── DATASET EXTRACT ──

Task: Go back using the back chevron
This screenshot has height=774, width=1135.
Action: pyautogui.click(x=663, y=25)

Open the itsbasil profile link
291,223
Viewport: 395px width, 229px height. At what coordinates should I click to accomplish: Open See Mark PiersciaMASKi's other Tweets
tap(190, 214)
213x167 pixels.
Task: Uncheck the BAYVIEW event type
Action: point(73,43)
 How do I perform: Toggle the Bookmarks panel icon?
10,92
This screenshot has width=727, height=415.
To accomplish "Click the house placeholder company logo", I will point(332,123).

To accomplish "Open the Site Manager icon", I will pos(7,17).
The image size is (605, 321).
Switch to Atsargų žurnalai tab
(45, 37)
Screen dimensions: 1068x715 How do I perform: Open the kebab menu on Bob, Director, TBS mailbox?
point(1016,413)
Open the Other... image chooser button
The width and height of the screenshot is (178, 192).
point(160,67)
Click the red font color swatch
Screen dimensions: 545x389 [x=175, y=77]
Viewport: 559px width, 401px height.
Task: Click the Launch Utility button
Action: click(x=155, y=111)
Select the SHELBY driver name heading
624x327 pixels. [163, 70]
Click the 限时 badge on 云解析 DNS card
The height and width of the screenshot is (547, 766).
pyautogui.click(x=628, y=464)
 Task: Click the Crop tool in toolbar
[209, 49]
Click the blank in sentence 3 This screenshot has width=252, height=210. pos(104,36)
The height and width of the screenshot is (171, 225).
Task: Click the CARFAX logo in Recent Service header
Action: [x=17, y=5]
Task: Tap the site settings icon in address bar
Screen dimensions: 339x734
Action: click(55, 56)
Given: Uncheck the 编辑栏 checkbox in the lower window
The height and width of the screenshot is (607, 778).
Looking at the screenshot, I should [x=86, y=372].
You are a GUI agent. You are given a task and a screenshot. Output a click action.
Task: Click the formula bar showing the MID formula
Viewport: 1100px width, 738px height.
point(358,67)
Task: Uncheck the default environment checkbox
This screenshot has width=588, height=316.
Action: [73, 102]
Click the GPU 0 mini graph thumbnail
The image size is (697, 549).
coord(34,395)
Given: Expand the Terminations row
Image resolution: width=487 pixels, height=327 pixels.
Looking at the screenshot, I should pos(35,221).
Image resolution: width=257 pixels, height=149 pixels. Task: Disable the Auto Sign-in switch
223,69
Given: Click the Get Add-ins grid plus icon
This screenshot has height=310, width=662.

───

• [EXERCISE INSTRUCTIONS]
Transcribe the data above so that every line matches exactly.

• [EXERCISE RESULT]
Task: Go back using the back chevron
This screenshot has height=774, width=1135.
Action: pyautogui.click(x=663, y=25)

Open the itsbasil profile link
291,223
Viewport: 395px width, 229px height. At what coordinates should I click to accomplish: Open See Mark PiersciaMASKi's other Tweets
tap(190, 214)
213x167 pixels.
Task: Uncheck the BAYVIEW event type
Action: point(73,43)
 How do I perform: Toggle the Bookmarks panel icon?
10,92
This screenshot has width=727, height=415.
To accomplish "Click the house placeholder company logo", I will point(332,123).

To accomplish "Open the Site Manager icon", I will pos(7,17).
The image size is (605, 321).
Switch to Atsargų žurnalai tab
(45, 37)
Screen dimensions: 1068x715 How do I perform: Open the kebab menu on Bob, Director, TBS mailbox?
point(1016,413)
Open the Other... image chooser button
The width and height of the screenshot is (178, 192).
point(160,67)
Click the red font color swatch
Screen dimensions: 545x389 [x=175, y=77]
Viewport: 559px width, 401px height.
Task: Click the Launch Utility button
Action: click(x=155, y=111)
Select the SHELBY driver name heading
624x327 pixels. [163, 70]
Click the 限时 badge on 云解析 DNS card
The height and width of the screenshot is (547, 766).
pyautogui.click(x=628, y=464)
 Task: Click the Crop tool in toolbar
[209, 49]
Click the blank in sentence 3 This screenshot has width=252, height=210. pos(104,36)
The height and width of the screenshot is (171, 225).
Task: Click the CARFAX logo in Recent Service header
Action: [x=17, y=5]
Task: Tap the site settings icon in address bar
Screen dimensions: 339x734
Action: click(55, 56)
Given: Uncheck the 编辑栏 checkbox in the lower window
The height and width of the screenshot is (607, 778).
Looking at the screenshot, I should [x=86, y=372].
You are a GUI agent. You are given a task and a screenshot. Output a click action.
Task: Click the formula bar showing the MID formula
Viewport: 1100px width, 738px height.
point(358,67)
Task: Uncheck the default environment checkbox
This screenshot has width=588, height=316.
Action: [73, 102]
Click the GPU 0 mini graph thumbnail
The image size is (697, 549).
coord(34,395)
Given: Expand the Terminations row
Image resolution: width=487 pixels, height=327 pixels.
Looking at the screenshot, I should pos(35,221).
Image resolution: width=257 pixels, height=149 pixels. Task: Disable the Auto Sign-in switch
223,69
Given: Click the Get Add-ins grid plus icon
This screenshot has height=310, width=662.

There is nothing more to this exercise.